El campo de batalla temblaba. El suelo crujía como si estuviera a punto de colapsar. Las columnas del coliseo gimieron, y los espectadores que no huían se habían quedado paralizados de puro terror. Pero para Zerek, nada de eso existía. Solo ese punto negro. Ese vórtice. Esa muerte anunciada.

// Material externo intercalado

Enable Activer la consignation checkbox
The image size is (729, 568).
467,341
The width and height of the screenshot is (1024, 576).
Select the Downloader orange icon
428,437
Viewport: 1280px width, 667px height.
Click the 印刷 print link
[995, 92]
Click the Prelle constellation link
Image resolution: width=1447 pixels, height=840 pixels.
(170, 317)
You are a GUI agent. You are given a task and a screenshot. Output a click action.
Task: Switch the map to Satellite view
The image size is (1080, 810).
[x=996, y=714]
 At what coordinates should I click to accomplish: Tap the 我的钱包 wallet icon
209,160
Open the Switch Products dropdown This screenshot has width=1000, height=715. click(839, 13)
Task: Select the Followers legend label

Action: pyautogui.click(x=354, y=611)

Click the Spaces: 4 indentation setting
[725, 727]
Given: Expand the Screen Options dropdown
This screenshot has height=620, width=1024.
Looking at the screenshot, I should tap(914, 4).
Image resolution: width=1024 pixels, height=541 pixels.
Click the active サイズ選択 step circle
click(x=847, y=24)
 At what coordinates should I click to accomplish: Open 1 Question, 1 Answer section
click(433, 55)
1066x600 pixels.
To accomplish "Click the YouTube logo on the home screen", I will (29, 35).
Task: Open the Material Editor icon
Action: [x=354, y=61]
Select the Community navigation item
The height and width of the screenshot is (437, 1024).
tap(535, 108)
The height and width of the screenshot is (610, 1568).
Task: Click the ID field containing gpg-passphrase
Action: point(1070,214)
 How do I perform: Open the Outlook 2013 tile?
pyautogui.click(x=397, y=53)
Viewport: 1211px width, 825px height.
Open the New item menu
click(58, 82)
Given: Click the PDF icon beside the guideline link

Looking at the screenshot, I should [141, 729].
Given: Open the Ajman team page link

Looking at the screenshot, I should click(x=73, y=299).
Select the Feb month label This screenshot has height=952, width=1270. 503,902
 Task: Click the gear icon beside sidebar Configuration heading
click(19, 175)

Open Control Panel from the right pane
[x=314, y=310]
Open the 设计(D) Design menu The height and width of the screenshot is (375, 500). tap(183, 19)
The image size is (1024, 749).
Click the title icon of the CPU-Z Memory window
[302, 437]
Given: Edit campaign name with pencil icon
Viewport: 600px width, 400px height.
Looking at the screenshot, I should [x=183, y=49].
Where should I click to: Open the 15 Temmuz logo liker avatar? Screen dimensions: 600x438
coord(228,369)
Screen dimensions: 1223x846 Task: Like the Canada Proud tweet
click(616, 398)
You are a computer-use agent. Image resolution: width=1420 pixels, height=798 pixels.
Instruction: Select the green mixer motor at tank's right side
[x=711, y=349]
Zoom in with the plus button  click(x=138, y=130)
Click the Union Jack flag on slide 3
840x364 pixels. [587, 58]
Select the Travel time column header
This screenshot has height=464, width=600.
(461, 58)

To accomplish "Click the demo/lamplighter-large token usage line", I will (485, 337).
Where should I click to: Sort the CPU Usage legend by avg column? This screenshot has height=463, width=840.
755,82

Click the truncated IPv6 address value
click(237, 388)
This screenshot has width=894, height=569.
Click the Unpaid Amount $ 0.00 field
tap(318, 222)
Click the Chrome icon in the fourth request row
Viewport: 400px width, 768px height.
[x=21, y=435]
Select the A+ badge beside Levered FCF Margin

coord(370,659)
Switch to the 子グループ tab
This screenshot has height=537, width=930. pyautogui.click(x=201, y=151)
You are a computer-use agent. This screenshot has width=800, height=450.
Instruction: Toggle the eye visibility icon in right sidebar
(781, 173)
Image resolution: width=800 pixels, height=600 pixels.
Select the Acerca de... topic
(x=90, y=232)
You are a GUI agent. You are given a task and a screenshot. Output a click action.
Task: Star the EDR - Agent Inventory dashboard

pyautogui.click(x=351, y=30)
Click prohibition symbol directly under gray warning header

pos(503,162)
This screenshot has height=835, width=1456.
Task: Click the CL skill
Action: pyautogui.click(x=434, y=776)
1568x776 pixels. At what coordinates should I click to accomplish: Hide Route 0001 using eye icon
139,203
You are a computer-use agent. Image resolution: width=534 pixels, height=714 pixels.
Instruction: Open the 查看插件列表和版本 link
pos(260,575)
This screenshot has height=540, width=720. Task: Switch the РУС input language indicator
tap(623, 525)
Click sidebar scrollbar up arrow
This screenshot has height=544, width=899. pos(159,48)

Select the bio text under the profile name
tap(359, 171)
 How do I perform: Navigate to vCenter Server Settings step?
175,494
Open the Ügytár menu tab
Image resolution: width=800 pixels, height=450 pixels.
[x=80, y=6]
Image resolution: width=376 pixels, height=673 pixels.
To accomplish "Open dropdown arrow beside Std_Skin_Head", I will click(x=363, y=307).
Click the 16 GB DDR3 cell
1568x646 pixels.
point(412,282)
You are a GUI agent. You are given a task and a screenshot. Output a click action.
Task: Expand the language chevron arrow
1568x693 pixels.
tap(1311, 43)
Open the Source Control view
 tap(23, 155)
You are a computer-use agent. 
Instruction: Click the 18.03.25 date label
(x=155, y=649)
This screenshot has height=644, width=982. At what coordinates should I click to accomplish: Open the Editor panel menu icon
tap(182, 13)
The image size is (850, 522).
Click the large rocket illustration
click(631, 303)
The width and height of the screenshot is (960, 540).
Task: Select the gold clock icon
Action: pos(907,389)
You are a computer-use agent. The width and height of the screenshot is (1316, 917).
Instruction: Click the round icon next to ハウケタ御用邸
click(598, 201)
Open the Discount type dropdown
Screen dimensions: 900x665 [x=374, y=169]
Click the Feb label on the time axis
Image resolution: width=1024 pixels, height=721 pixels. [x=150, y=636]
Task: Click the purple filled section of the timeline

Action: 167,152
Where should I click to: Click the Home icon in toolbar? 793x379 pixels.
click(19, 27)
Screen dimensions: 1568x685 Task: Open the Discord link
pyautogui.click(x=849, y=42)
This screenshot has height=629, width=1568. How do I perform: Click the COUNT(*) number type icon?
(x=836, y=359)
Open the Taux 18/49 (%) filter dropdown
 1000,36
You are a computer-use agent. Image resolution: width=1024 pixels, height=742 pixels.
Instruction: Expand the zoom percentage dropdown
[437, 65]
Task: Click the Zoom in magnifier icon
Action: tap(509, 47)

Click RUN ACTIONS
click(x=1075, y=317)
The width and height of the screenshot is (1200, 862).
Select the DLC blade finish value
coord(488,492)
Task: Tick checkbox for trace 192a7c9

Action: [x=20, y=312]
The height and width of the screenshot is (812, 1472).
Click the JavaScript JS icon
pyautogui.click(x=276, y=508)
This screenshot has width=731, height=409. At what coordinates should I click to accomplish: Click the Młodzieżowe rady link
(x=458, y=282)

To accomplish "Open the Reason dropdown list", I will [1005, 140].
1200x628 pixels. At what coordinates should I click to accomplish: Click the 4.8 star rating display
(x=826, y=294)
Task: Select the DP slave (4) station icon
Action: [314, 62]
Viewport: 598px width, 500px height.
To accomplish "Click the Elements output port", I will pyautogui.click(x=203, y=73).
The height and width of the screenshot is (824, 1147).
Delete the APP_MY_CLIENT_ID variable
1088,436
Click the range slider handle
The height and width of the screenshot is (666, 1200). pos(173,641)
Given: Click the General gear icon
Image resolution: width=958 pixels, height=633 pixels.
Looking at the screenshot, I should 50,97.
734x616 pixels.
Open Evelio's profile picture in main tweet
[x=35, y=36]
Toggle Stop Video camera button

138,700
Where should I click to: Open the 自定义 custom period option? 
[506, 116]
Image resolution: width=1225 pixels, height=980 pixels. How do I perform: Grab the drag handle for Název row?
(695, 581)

—¡Maldición! —rugió por dentro, apretando los dientes, incapaz de liberarse del tirón gravitacional que lo arrastraba hacia la condena. Cada segundo que pasaba, el poder de succión aumentaba. Su capa ondeaba violentamente hacia el agujero. Su cuerpo sentía cómo se desgarraba lentamente a nivel molecular. No había escape. No había tecnología. No había invento que pudiera desafiar ese abismo.

"Me matará. Ese maldito bastardo… me va a matar."

—Zerek, tienes dos opciones —dijo Mayron con una voz tan helada como la muerte misma, su báculo brillando con una luz dorada y antinatural—. Ríndete… o muere. Tú decides.

La amenaza no fue un alarde. Fue una sentencia.

El cuerpo entero de Zerek temblaba, no solo por la fuerza gravitacional que amenazaba con desgarrarlo, sino por la furia impotente que hervía en sus venas. Todas sus defensas, toda su tecnología, toda su fría lógica… eran inútiles. Eran juguetes de niño frente a la ira de un dios. Podía sentir cómo el espacio mismo se doblaba a su alrededor, arrastrándolo hacia una aniquilación silenciosa.

Me matará… me va a matar.

La certeza lo golpeó con la fuerza de un impacto físico. Su orgullo, su control, su supuesta superioridad… todo se hizo añicos ante el simple, absoluto hecho de su propia mortalidad.

¡ME RINDO! —gritó, su voz rasgada por una rabia y un terror que nunca antes había conocido—. ¡DETÉN ESTA MALDITA COSA AHORA!

—Por supuesto —respondió Mayron con una cortesía siniestra que fue más insultante que cualquier grito.

Levantó su báculo de ébano y lo hizo girar una vez en el aire con una elegancia lánguida. El Death Hole, esa herida en la realidad, parpadeó. Luego se contrajo sobre sí mismo, plegándose en un instante, y se desvaneció con un suave pop que fue casi inaudible, como una burbuja de jabón al romperse.